David Charlet, ANACOFI Président
Education financière des investisseurs et formation des professionnels du conseil et de l’intermédiation :
la Retail Investment Strategy est elle une révolution et vers quoi nous emmène-t-elle ?
La réforme européenne de l’enseignement aura bientôt 35 ans et depuis bientôt 10 ans des textes imposent des conditions précises de formation annuelle à certains professionnels de nos métiers. Le débat s’est parfois concentré sur la question du contenu, d’autres fois sur le volume et bien entendu, les questions de la preuve du suivi ou de l’acquisition des compétences ont très vite occupé les esprits.
Certification ou diplôme et quelles mentions doivent apparaitre sur une attestation de suivi, sont autant d’interrogation auxquelles, dans chaque Etat Membre, il a fallu répondre. Si les modalités de suivi ont assez rapidement fait l’objet d’une analyse assez commune, les volumes et programmes ont été plus difficiles à harmoniser.
Dans le même temps, avec la complexification des offres et règles de droit, les arnaques ou la diffusion de masse de l’information, une autre nécessité est apparue : le besoin d’améliorer le niveau de compréhension des consommateurs et épargnants. Pour eux comme pour les professionnels le contenu, le format et la preuve de compétences acquises sont vite devenus des thèmes de débat voire, de réglementation ou même de plans nationaux.
C’est dans ce contexte que la « Retail Investment Strategy » (R.I.S.) vient pour la première fois adresser à la fois la formation des professionnels et l’éducation financière des populations.
Si en ce qui concerne les consommateurs et épargnants, on peut regretter le manque d’ambition de la RIS, qui se contente de décréter que les Etats doivent faire leurs meilleurs efforts, du côté des professionnels, elle tranche et devient d’autant plus directive que ce n’est qu’un texte de niveau 1, qui sera complété par d’autres, probablement plus précis.
Il n’est pas neutre que ce texte omnibus amène à ce que IDD comme MIFid imposent chacune 15h de formation annuelle aux professionnels agréés et une certification en matière d’ESG. Cela l’est d‘autant moins que suivra très probablement une révision des Directives sur le Crédit, qui s’intéressent également aux contraintes des professionnels agissant dans ces domaines.
Alors que l’Union Européenne affirmait il y a 35 ans la suprématie des diplômes, la voilà qui met en avant la certification.
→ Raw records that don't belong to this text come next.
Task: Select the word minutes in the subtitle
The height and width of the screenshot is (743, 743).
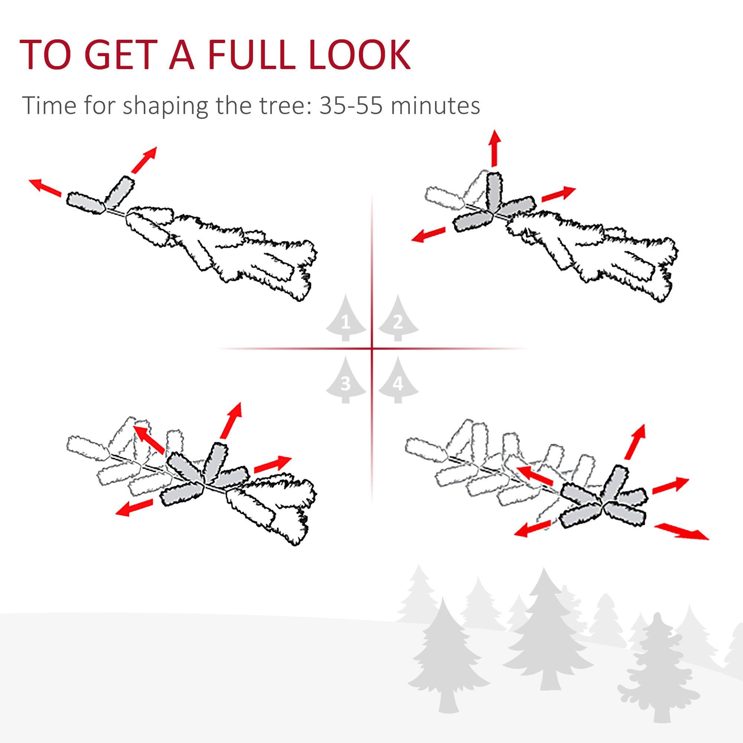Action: click(435, 105)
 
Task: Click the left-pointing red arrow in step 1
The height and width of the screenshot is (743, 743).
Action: click(45, 187)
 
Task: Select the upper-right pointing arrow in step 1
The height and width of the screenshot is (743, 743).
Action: click(144, 159)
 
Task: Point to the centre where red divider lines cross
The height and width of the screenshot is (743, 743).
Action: click(372, 349)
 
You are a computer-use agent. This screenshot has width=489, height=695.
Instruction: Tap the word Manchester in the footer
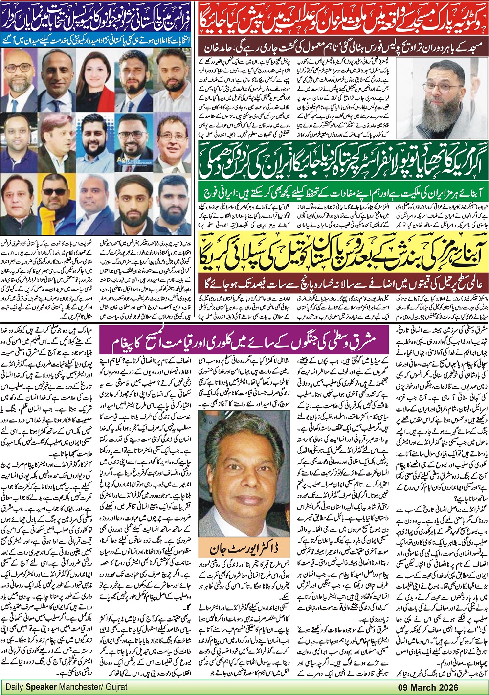click(76, 687)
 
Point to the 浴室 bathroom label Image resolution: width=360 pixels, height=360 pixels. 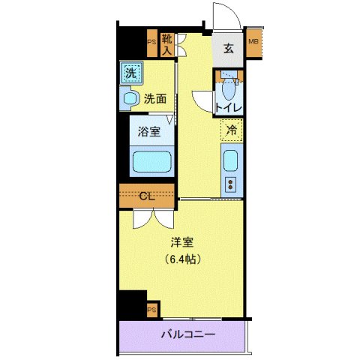click(x=148, y=132)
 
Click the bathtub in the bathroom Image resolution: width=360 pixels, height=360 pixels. click(x=151, y=162)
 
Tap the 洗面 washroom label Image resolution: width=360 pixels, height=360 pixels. click(x=155, y=98)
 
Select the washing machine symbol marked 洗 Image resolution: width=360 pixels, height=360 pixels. click(x=130, y=74)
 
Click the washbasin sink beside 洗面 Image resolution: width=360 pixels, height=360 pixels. click(x=129, y=98)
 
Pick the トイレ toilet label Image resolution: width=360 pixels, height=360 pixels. click(x=228, y=108)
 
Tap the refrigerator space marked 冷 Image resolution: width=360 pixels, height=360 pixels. click(x=232, y=129)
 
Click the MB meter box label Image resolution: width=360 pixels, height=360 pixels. click(x=254, y=41)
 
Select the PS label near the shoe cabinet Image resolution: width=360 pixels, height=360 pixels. click(x=151, y=43)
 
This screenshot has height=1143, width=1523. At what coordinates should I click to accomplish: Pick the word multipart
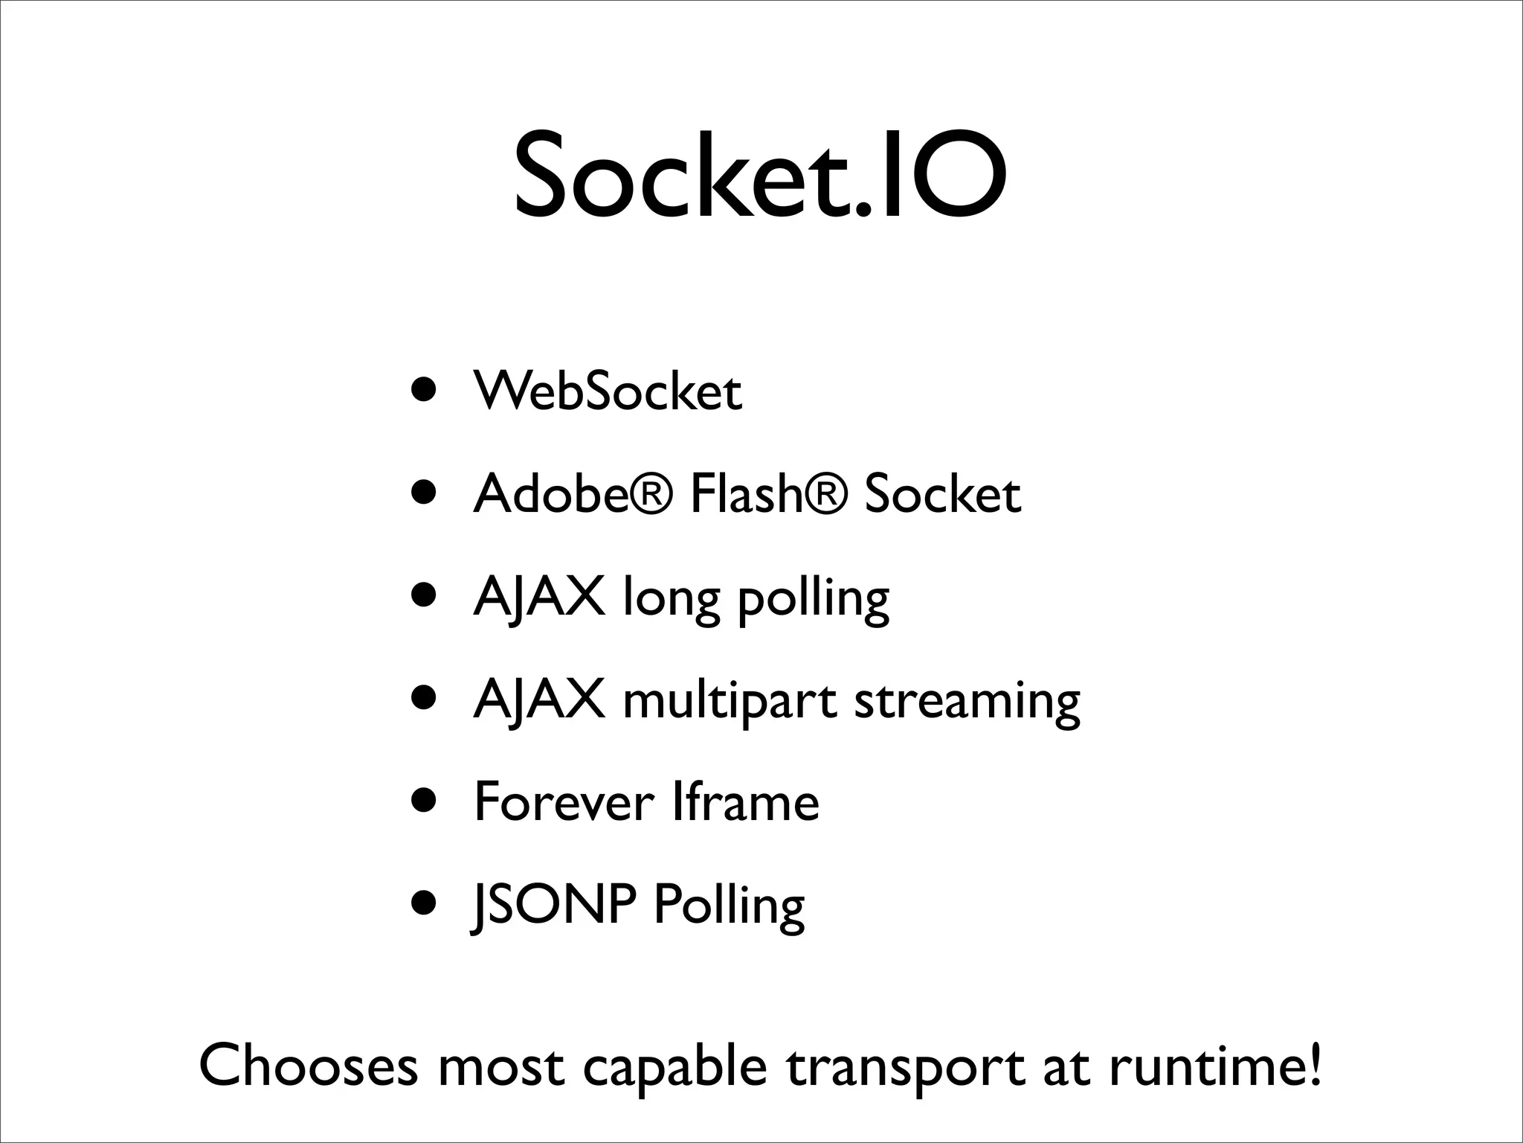coord(730,702)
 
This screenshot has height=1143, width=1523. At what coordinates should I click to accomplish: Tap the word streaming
coord(967,702)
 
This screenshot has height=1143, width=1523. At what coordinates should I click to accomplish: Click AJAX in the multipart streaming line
coord(538,702)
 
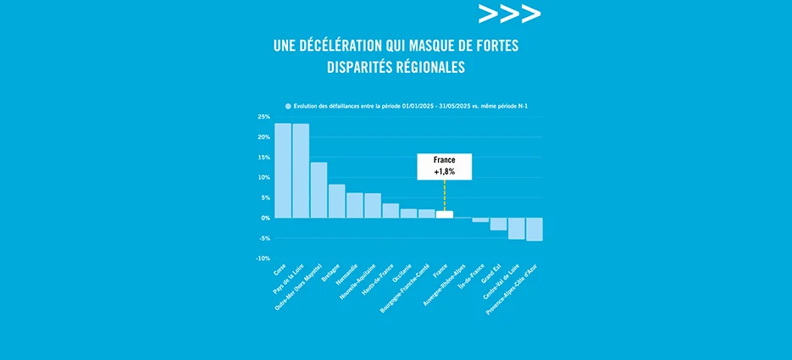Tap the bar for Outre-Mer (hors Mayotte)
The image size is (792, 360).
pyautogui.click(x=318, y=191)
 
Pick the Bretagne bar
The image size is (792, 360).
pyautogui.click(x=337, y=202)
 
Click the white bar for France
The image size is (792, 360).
pyautogui.click(x=445, y=214)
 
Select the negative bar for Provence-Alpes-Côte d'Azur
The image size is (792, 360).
pyautogui.click(x=534, y=230)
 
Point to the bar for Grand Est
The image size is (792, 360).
pyautogui.click(x=499, y=224)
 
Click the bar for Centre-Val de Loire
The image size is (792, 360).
pyautogui.click(x=517, y=229)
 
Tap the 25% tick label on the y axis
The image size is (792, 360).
pyautogui.click(x=263, y=117)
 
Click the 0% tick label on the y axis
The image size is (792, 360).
pyautogui.click(x=265, y=219)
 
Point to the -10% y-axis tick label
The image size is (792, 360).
pyautogui.click(x=263, y=258)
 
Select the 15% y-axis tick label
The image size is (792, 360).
pyautogui.click(x=263, y=158)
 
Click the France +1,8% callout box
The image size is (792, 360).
pyautogui.click(x=444, y=166)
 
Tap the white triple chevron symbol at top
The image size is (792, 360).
pyautogui.click(x=508, y=14)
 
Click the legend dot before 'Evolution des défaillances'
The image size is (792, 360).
pyautogui.click(x=288, y=106)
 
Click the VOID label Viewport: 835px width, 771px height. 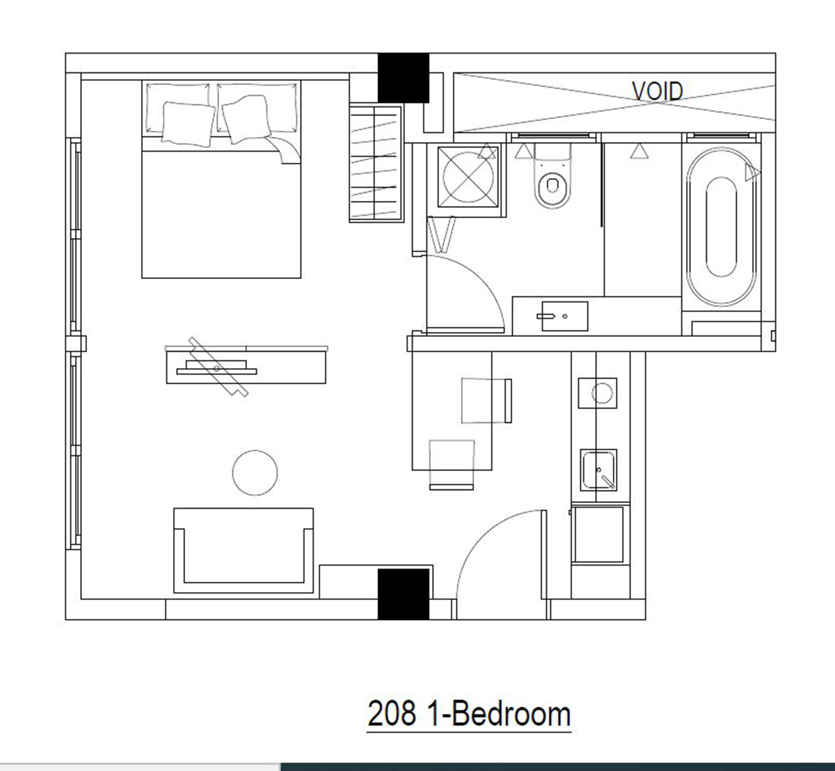[x=657, y=91]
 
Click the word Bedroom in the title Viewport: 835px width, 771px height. [x=511, y=714]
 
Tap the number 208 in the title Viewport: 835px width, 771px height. [x=392, y=714]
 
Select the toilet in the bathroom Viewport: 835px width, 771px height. [x=552, y=176]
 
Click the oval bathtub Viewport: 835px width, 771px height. [x=721, y=227]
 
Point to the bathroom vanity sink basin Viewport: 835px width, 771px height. [x=564, y=316]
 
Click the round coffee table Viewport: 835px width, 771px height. [x=255, y=472]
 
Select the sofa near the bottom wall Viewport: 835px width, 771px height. [x=244, y=550]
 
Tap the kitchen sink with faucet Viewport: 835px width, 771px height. [x=598, y=470]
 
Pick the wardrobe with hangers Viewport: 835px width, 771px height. [x=376, y=164]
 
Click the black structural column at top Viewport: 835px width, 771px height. [x=403, y=78]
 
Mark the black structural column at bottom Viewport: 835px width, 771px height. [x=403, y=594]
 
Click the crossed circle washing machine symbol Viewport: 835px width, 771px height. [x=468, y=177]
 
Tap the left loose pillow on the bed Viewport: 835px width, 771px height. [x=189, y=124]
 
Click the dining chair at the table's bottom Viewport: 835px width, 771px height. [x=452, y=465]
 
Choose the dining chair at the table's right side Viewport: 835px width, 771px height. [x=486, y=400]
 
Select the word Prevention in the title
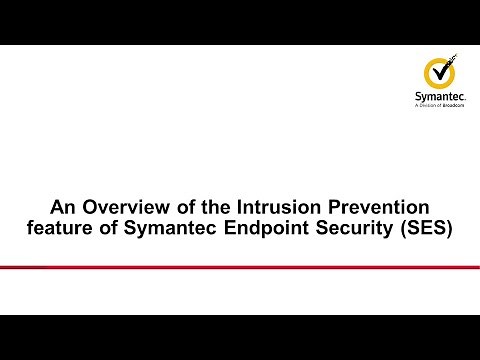[369, 209]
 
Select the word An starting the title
[62, 209]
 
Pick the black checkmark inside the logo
[443, 71]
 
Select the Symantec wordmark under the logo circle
[441, 97]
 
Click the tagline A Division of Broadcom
[441, 106]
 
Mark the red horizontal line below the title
[240, 266]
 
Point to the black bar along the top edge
[240, 22]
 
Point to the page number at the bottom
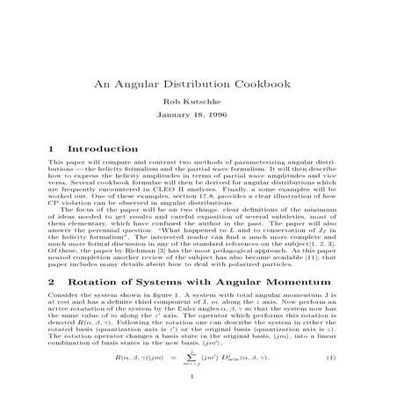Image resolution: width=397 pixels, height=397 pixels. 198,379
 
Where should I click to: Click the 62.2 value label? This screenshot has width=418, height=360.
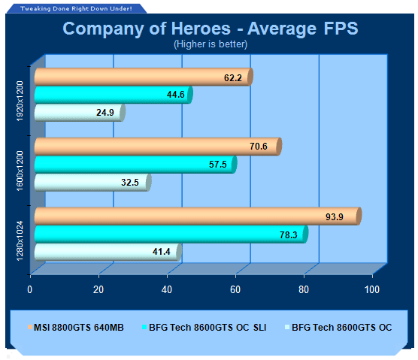click(233, 78)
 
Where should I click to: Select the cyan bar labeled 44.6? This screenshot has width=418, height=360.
click(114, 95)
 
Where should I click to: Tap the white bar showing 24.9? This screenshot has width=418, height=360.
click(80, 113)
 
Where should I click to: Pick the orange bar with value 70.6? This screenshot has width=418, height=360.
click(158, 147)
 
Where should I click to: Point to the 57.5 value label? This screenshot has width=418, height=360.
click(217, 164)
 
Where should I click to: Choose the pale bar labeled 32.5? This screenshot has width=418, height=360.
click(92, 183)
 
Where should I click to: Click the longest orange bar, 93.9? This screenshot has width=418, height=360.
click(198, 216)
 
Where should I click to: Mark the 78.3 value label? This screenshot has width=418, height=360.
click(289, 234)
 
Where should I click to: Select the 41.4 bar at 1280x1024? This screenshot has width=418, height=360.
click(108, 252)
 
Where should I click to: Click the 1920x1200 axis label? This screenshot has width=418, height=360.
click(20, 101)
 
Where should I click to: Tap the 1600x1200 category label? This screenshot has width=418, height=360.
click(20, 171)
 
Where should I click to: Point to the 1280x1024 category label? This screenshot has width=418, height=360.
click(20, 241)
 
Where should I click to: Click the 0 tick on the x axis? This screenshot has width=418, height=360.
click(30, 289)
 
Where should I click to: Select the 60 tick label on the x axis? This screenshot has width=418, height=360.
click(235, 289)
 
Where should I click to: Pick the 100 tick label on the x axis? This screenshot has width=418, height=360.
click(372, 289)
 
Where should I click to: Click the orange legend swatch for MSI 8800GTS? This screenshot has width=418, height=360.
click(30, 327)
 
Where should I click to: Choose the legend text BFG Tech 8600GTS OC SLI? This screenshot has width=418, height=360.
click(207, 327)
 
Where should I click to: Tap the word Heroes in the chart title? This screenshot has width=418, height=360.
click(201, 29)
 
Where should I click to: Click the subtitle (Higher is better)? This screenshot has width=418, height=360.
click(211, 44)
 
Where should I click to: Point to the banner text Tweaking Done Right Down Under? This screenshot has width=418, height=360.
click(76, 8)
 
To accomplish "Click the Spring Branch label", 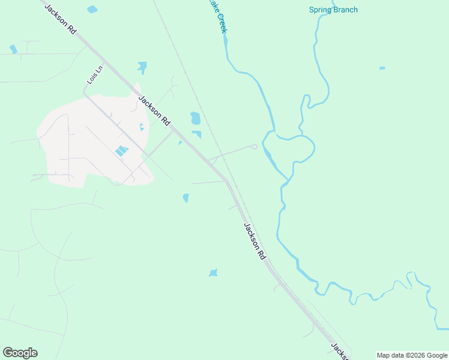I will click(x=333, y=10).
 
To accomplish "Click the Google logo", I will click(x=20, y=353).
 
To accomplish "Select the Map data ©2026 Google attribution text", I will click(x=412, y=355).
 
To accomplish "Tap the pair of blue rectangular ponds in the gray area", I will click(x=121, y=151).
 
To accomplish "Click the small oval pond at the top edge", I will click(x=92, y=9).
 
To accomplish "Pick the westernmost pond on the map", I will click(x=13, y=49).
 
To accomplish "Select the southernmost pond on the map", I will click(x=213, y=273).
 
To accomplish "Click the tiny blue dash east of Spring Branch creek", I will click(x=382, y=68).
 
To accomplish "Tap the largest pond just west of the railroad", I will click(x=195, y=118).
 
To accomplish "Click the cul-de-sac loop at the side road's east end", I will click(x=255, y=146).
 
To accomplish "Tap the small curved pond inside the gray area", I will click(x=142, y=127).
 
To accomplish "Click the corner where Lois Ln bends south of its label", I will click(x=85, y=94).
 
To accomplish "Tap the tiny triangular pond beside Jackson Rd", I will click(x=179, y=143).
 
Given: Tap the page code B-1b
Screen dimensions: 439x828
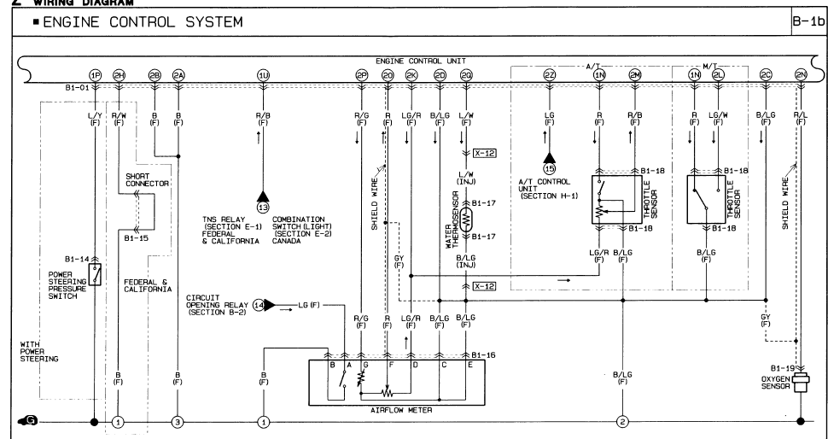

Alors qu’elle demandait aux Etats membres de démontrer que leur système de formation annuelle de leurs acteurs était adéquat, elle fixe un cadre fondé sur le volume et renvoie clairement aux régulateurs et non plus aux autorités dédiées à l’enseignement et à la formation en général, la charge de la définition dans le temps des contenus et modalités. Même si dans de nombreux Etats il était déjà un fait que les régulateurs avaient pris la main, c’est aujourd’hui un élément qui sera gravé dans le droit dur au niveau le plus élevé.
Dès lors, l’association des professionnels aux décisions des régulateurs devient une impérieuse nécessité. A défaut, non seulement le fonctionnement normal d’un Etat, qui tient compte de sa société civile ne sera plus la règle en matière de formation et d’enseignement qui sera mécaniquement impacté, mais les décisions pourraient ne plus être dictées par le besoin et bien plus par la contrainte de sécurité. Le politique qui veut de l’adéquation mais aussi de l’investissement et de l’innovation, devrait se plier à ce qui est parfaitement normal venant d’un policier ou régulateur : éviter l’accident et traquer les comportements dangereux tels que définis dans les éléments de conformité, qu’au demeurant il concourt maintenant à rédiger.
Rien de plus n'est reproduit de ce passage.